While there have been described what are at present considered to be certain embodiments of the invention, it will be understood that various modifications may be made thereto, and it is intended that the appended claims cover all such modifications as fall within the true spirit and scope of the invention.

Claims

1. A method for manufacturing a display device comprising:

providing an array substrate on which a display region for an image is provided;

providing a counter substrate to be used and opposed to the array substrate so as to include a region opposed to the display region;

applying a seal material on at least one of the array substrate and the counter substrate to seamlessly surround the display region or the region opposed to the display region;

applying a filling material on a region surrounded by the seal material; and

bonding the array substrate and the counter substrate together via the seal material and the filling material so as to be opposed to each other, wherein

in the applying the seal material, the seal material is provided to include a first region and a second region having a sectional area smaller than a sectional area of the first region in which the sectional area is orthogonal to a length direction of disposition, and

in the bonding the array substrate and the counter substrate together, the filling material is caused to leak to region between the second region of the seal material and at least one of the array substrate and the counter substrate.

2. The method for manufacturing the display device according to claim 1, wherein, in the applying the seal material, the first region of the seal material is applied to be thicker than the second region.

3. The method for manufacturing the display device according to claim 1, wherein, in the applying the seal material, the first region of the seal material is applied to be wider than the second region.

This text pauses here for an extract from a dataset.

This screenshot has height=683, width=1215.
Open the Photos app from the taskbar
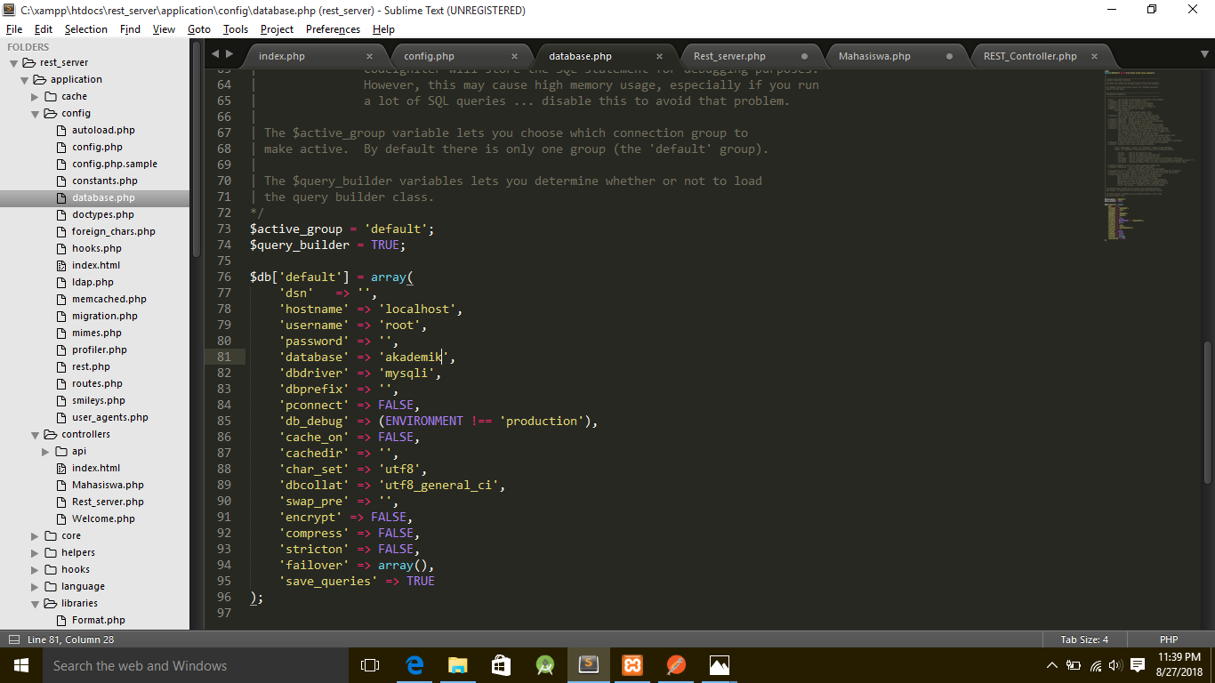click(x=719, y=664)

4. The method for manufacturing the display device according to claim 1, wherein

the seal material includes a corner region bent along a shape of the display region, and

the corner region is at least a part of the first region.

5. The method for manufacturing the display device according to claim 1, wherein

in the applying the filling material, the filling material is provided by dripping of droplets, and

the droplets are dripped in a larger amount in an end portion region adjacent to the seal material than in a center region of the region surrounded by the seal material.

6. A display device comprising:

an array substrate on which a display region for an image is provided;

a counter substrate opposed to the array substrate;

a seal material between the array substrate and the counter substrate to seamlessly surround the display region; and

a filling material in a region surrounded by the seal material between the array substrate and the counter substrate, wherein

the seal material includes a first region and a second region having a sectional area smaller than a sectional area of the first region in which the sectional area is orthogonal to a length direction of disposition, and

the filling material leaks to region between the second region of the seal material and at least one of the array substrate and the counter substrate.

7. The display device according to claim 6, wherein the first region of the seal material has width orthogonal to the length direction larger than the width of the second region.

8. The display device according to claim 6, wherein the first region of the seal material has thickness in a direction between the array substrate and the counter substrate larger than the thickness of the second region.

9. The display device according to claim 6, wherein

the seal material includes a corner region bent along a shape of the display region, and

the corner region is at least a part of the first region.